A documentary about the Insaints and the life of vocalist Marian Anderson, entitled Last Fast Ride: The Life, Love, and Death of a Punk Goddess directed by Lilly Scourtis Ayers and narrated by Henry Rollins, was released in February 2011. It features interviews with Insaints guitarist Daniel DeLeon, and Bay Area musicians Tim Armstrong of Rancid, Dexter Holland of The Offspring, Texas Terri Laird, and other assorted Gilman Street veterans as well as photos and footage of the band in action.

Post-breakup
After the Insaints broke up, Anderson played guitar and sang backups in local San Francisco band The Ritalins with John Kiffmeyer (or Al Sobrante) on drums, "Rotten" Ron Ready on bass, and Josh Donald on vocals. The Ritalins performed in and around the Bay Area for almost two years where they were noted mainly for their chaotic and unpredictable shows.

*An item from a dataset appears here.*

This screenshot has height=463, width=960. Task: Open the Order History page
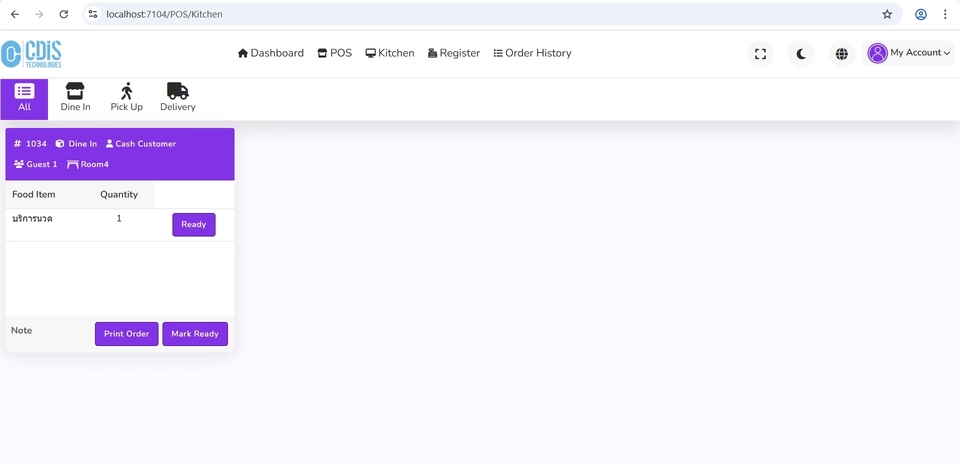(532, 53)
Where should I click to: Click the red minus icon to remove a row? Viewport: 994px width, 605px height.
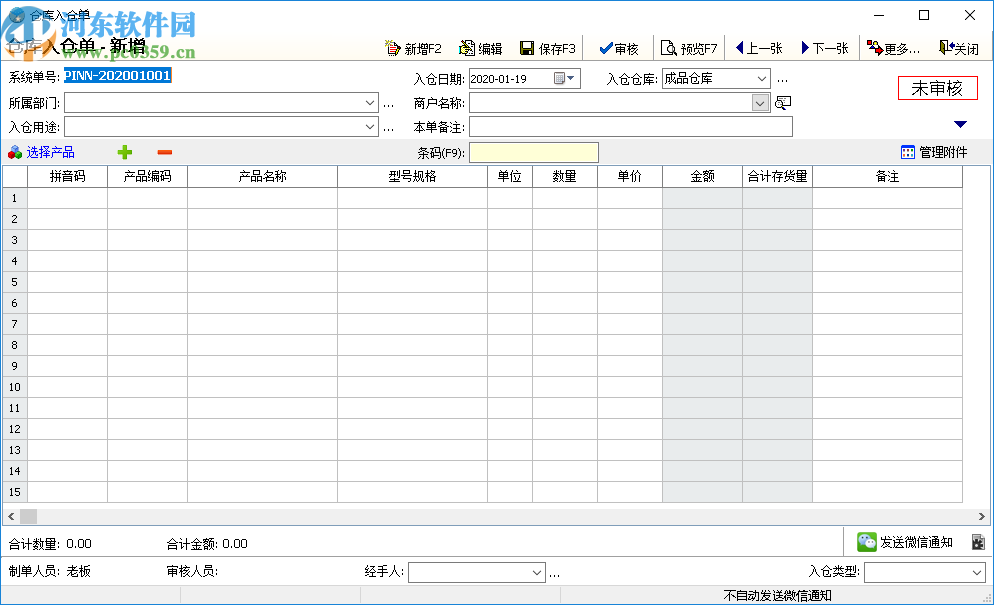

Shortly before her death in 2001, singer Anderson and Insaints guitarist Deleon formed a psychobilly band called The Thrillkillers. The group's only performance was in September 2001.

Marian Anderson is survived by her daughter, Hannah Lolly Anderson.

As of 2012, Daniel DeLeon is active in the psychobilly band Rezurex and gothic rock/new wave band Neon Kross.

Eva Von Slut is a burlesque performer and has fronted the psychobilly band Thee Merry Widows, as well as the punk band The White Barons.

Recordings
Before their breakup in 1994, The Insaints had only one official release; Diesel Queens vs. Insaints, a split, double 7-inch EP with The Diesel Queens from San Jose, California, released by Maximum RocknRoll in 1993.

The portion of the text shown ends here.